John L. Trotter, In Memoriam

John L. Trotter, MD
John L. Trotter, MD
circa 2000

The multiple sclerosis clinic and neuroimmunology research laboratories at Washington University and Barnes-Jewish Hospital were founded by John Lee Trotter, MD in 1978. The clinic was re-named as the John L. Trotter MS Center to celebrate Trotter’s role after he died unexpectedly on July 12, 2001 at age 58. Trotter was one of the first neuroimmunologists in the world, having trained in both neurology and immunology. He was dedicated to the care of MS patients and research on the disease to improve its treatment. To this end, he ran a busy research laboratory, as well as cared for about half the MS patients in St. Louis at the time of his death.

Trotter was the first person to discover than an autoantibody could be associated with cancer, so-called paraneoplastic central nervous system syndromes. The antibody he identified in 1976 in a woman with malignant lymphoma is called “Anti-Tr” in his honor.
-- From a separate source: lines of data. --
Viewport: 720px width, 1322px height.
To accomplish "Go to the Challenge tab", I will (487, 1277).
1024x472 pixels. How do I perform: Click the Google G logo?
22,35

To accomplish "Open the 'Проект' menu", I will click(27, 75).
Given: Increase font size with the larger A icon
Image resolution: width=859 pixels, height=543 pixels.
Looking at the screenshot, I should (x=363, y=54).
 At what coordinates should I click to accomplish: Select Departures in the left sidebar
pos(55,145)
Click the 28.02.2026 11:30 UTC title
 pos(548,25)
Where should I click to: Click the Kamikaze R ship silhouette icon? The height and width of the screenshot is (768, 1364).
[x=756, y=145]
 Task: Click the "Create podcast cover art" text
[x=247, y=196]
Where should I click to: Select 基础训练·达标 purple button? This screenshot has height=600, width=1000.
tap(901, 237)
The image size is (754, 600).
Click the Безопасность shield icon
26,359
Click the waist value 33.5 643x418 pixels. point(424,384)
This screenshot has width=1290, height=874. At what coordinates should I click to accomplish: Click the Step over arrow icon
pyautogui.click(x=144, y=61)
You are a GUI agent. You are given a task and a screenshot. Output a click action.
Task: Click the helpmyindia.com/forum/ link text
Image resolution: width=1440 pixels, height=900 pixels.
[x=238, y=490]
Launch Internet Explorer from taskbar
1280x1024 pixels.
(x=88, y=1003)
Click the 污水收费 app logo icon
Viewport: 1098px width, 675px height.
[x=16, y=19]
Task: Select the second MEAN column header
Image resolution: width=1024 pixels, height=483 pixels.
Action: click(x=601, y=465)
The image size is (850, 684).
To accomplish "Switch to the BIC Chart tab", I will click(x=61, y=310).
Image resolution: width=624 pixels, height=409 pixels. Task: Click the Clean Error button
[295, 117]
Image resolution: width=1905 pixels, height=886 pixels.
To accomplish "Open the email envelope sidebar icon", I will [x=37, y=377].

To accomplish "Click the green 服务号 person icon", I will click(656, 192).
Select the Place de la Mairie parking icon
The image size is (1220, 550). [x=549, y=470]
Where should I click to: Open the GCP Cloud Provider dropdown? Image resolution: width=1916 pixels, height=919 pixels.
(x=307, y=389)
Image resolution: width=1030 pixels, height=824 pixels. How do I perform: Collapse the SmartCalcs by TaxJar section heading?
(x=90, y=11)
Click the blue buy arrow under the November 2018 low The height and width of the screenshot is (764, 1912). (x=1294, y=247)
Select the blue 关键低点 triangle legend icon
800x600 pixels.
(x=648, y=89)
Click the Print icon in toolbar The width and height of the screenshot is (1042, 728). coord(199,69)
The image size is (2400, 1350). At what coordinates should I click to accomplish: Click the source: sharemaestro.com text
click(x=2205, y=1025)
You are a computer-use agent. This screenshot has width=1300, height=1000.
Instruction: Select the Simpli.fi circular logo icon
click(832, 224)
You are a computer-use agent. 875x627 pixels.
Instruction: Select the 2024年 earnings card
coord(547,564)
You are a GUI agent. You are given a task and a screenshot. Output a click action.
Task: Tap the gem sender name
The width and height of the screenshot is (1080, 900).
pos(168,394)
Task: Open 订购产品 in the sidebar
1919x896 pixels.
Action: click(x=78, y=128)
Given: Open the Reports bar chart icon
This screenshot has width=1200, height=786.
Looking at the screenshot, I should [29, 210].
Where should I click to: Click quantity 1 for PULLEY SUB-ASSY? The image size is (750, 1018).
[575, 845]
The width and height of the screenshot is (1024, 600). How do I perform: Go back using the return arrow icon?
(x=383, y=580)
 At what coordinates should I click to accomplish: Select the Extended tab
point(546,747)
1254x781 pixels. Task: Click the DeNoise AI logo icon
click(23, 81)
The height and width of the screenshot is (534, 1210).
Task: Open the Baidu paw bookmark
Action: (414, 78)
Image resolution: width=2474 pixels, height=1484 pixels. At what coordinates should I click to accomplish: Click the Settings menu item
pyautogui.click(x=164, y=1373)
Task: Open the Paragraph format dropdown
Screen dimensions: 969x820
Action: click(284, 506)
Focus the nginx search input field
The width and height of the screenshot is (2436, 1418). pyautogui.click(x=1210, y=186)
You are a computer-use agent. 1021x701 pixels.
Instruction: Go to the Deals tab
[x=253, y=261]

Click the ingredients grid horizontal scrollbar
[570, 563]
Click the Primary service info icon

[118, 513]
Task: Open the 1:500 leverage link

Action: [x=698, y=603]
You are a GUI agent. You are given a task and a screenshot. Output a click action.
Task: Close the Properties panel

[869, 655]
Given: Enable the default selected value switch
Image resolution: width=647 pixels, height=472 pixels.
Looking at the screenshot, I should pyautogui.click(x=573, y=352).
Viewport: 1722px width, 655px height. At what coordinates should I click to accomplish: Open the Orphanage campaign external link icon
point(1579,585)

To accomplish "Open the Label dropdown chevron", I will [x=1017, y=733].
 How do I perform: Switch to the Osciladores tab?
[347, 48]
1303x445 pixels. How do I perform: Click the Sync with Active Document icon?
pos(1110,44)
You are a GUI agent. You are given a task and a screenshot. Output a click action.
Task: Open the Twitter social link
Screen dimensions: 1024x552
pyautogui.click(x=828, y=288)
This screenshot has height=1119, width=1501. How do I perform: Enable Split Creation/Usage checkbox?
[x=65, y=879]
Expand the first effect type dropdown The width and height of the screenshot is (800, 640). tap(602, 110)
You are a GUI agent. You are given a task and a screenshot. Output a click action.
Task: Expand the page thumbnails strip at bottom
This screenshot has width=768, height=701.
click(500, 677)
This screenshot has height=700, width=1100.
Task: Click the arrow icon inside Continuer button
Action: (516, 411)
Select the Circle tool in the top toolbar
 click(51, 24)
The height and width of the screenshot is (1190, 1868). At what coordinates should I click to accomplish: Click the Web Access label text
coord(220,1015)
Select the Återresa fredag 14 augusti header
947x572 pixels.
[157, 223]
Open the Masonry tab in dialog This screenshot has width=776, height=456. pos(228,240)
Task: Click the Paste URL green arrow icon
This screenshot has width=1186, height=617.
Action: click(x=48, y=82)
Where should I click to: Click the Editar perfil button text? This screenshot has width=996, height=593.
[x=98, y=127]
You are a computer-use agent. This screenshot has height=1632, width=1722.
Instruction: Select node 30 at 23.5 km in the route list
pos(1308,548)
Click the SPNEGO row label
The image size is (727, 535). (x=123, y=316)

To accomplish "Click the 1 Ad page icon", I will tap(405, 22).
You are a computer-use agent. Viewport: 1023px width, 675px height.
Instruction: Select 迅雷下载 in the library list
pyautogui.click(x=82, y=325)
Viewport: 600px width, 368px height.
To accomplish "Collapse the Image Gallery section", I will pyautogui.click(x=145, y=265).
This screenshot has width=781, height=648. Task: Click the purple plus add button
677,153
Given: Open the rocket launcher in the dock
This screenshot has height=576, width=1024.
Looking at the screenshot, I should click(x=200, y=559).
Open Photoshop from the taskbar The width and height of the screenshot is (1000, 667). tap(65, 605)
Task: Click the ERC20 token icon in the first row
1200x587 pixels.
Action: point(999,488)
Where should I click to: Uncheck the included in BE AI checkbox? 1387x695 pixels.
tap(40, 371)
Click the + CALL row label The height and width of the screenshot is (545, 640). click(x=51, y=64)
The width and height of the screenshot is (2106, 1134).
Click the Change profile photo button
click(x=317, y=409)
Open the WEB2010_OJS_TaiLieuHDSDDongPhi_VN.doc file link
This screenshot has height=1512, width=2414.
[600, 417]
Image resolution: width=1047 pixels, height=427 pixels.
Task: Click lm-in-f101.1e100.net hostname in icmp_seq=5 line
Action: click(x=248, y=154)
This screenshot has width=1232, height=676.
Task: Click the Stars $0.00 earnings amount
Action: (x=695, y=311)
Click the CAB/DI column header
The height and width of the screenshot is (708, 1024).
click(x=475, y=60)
He also studied the immunologic effects of corticosteroid treatment in MS. He was one of the first to identify the role of cytokines in the pathogenesis of MS. For many years, he ran the clinical spinal fluid immunology lab for Barnes-Jewish Hospital. During that time, he described isoelectric focusing as a more sensitive test for detecting oligoclonal bands in spinal fluid of MS patients.

Trotter was loved by his many patients, his colleagues, his trainees, and his staff. He was repeatedly chosen by his peers as one of the “Best Doctors in America.” He has been missed greatly since his untimely death.